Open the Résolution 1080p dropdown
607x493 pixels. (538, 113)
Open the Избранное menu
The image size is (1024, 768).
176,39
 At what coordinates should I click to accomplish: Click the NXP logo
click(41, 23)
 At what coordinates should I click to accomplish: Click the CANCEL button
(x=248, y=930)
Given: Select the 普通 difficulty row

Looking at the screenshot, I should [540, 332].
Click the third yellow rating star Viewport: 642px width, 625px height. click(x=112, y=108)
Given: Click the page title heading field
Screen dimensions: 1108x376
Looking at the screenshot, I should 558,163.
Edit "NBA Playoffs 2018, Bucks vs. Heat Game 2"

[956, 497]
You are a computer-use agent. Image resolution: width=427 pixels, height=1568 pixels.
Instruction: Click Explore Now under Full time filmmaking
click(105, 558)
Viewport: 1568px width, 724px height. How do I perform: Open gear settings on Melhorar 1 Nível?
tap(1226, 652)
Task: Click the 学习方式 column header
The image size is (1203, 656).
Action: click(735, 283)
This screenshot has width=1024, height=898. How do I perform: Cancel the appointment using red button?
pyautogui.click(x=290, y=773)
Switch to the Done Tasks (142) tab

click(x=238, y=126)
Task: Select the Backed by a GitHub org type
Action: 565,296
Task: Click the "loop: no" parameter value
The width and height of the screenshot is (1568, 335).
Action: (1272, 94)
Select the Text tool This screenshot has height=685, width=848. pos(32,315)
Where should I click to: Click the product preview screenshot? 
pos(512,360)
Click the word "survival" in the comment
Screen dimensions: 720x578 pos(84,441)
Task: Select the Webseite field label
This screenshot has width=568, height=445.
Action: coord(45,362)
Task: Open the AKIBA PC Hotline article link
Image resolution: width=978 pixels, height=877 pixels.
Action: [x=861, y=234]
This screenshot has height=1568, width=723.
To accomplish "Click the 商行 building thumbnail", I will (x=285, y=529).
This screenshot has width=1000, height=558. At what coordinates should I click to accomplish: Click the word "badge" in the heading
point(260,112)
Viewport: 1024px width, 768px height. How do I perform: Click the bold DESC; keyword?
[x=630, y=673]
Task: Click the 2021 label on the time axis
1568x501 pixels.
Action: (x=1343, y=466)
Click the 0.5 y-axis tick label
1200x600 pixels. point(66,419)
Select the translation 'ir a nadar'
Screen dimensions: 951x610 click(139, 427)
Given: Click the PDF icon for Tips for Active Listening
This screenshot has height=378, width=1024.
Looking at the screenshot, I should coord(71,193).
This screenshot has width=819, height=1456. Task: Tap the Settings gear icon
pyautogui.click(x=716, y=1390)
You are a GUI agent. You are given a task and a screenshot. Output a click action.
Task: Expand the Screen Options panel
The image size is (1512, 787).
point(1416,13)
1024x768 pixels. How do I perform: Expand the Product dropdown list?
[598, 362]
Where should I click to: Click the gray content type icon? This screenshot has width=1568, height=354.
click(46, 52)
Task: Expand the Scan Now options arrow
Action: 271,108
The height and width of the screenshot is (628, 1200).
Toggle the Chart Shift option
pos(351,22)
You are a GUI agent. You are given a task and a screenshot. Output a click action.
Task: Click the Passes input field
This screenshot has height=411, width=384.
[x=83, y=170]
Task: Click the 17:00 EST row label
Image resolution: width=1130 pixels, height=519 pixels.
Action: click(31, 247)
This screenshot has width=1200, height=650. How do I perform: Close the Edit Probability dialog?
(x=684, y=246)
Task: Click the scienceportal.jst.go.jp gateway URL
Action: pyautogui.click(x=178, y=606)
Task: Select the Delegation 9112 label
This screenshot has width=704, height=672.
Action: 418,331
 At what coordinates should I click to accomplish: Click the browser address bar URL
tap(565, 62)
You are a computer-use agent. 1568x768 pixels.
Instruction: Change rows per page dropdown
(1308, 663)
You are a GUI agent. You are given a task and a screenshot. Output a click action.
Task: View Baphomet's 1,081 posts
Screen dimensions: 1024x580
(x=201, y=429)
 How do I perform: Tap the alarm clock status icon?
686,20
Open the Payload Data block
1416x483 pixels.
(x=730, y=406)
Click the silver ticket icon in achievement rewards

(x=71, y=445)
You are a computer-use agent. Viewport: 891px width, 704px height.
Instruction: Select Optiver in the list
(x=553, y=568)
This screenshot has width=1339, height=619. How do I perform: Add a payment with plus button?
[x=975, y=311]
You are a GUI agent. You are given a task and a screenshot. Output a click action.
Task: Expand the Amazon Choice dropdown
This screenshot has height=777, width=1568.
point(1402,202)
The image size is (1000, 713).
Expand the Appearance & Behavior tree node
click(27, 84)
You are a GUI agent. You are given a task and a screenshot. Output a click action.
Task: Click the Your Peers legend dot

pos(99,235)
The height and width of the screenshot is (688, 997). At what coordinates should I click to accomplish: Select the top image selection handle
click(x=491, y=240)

━━━━

## GOAL OF THE EXERCISE
Each line in the listing above that contains "computer" should be copied.

## TASK RESPONSE
You are a computer-use agent. Image resolution: width=427 pixels, height=1568 pixels.
You are a computer-use agent. 1568x768 pixels.
You are a computer-use agent. Viewport: 891px width, 704px height.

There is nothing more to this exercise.